Si arriva così a chiamare “famiglia” un’unione senza sicurezza di fedeltà: ormai sempre più scelgono di formare “coppie di fatto”, pronti, “di fatto”, a sciogliersi in qualsiasi momento. Sbriciolando l’indissolubilità del matrimonio, chi ne fa le spese sono i figli. E non c’è bisogno di descrivere l’oceano di sofferenze che questo comporta. Senza contare che i figli non sanno più chi chiamare papà o mamma e quindi perdono la “bussola” del come comportarsi. Non c’è più il papà-guida, la mamma-tenerezza.

Il Vangelo oggi ci propone uno spiraglio di bellezza divina in casa della famiglia di Nazareth. Uno spaccato di vita familiare che davvero dovrebbe essere il modello di comportamento per le mamme ed i papà.
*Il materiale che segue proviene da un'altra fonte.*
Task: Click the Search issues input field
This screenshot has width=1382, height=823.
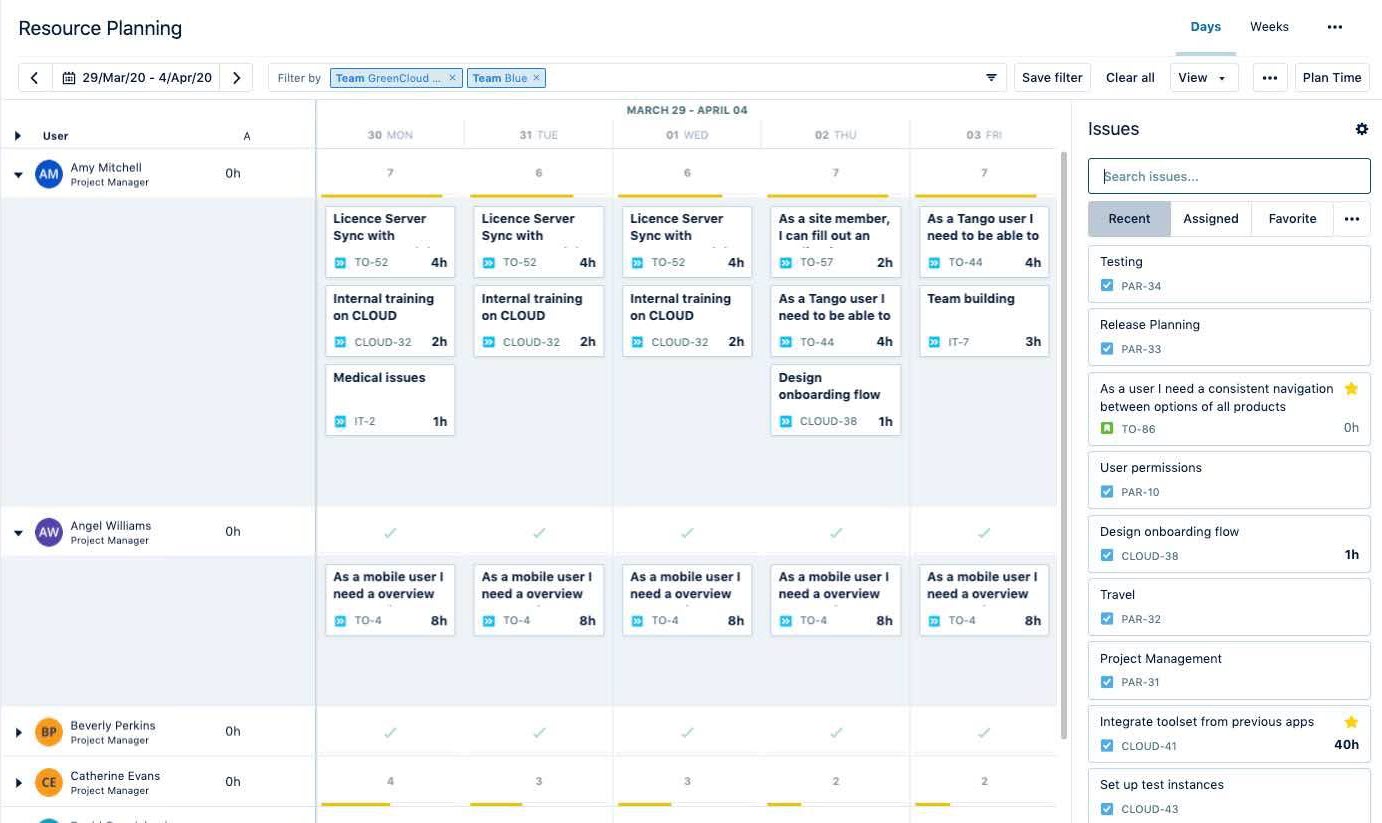Action: click(x=1228, y=175)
Ma nelle nostre famiglie c’è ancora il senso del sacro? C’è ancora quel rispetto al progetto di Dio, che è in ogni uomo, e quindi un’ attenzione da parte dei genitori perché questo “progetto”, attraverso la fede, la preghiera, una pedagogia fondata sulla Parola di Dio prenda corpo?

Non si può impedire che lo stato cerchi di dare una risposta a situazioni nuove presenti nella società, riconoscendo alcuni diritti civili a persone anche dello stesso sesso che hanno deciso di mettere insieme le proprie vite. Quello a cui dobbiamo stare attenti è che questo non si traduca in un indebolimento dell’istituto familiare, già tanto minacciato nella cultura moderna.
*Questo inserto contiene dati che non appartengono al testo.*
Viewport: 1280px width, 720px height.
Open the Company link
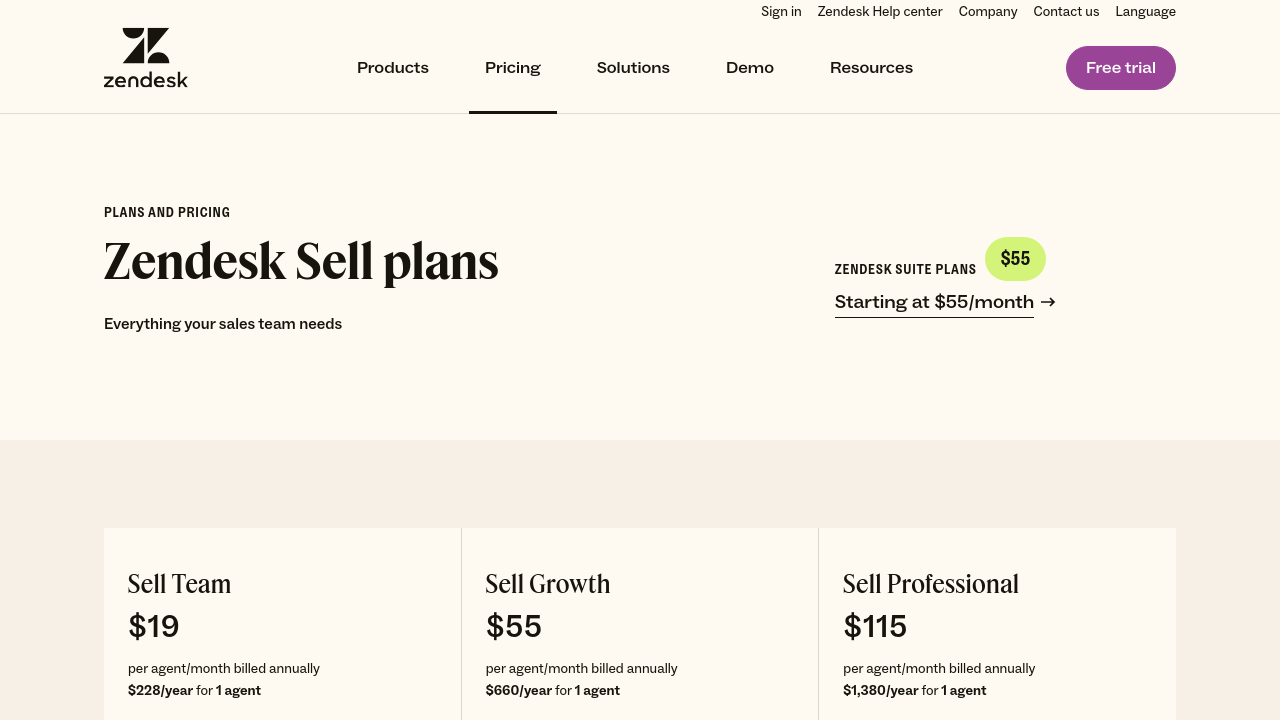pos(988,12)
Si sa che il modo migliore di indebolire una realtà è quello di dilatarla e banalizzarla, facendole abbracciare cose diverse e tra loro contraddittorie. Questo avviene se si equipara la coppia omosessuale al matrimonio tra l’uomo e la donna. Il senso stesso della parola “matrimonio”, dal latino ufficio della madre (matris), rivela l’insensatezza di tale progetto.
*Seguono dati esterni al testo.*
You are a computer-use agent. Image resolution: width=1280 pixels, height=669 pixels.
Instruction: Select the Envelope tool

Oltre tutto non c’è motivo di questa equiparazione, dato che si possono salvaguardare i diritti civili in questione anche in altri modi, né questo va interpretato come un limite ed un’offesa alla dignità delle persone omosessuali che tutti oggi sentiamo il dovere di rispettare ed amare

Tutto questo vale, a maggior ragione, per il problema dell’adozione di bambini da parte di coppie omosessuali che è inaccettabile perché è un’ adozione a esclusivo beneficio degli adottanti, non del bambino, che potrebbe benissimo essere adottato da coppie normali di papà e mamma. Ce ne sono tante che aspettano da anni.

Le donne omosessuali hanno anche loro, si fa notare, l’istinto della maternità e vogliono soddisfarlo adottando un bambino; gli uomini omosessuali sperimentano il bisogno di vedere crescere una giovane vita accanto a loro e vogliono soddisfarlo adottando un bambino.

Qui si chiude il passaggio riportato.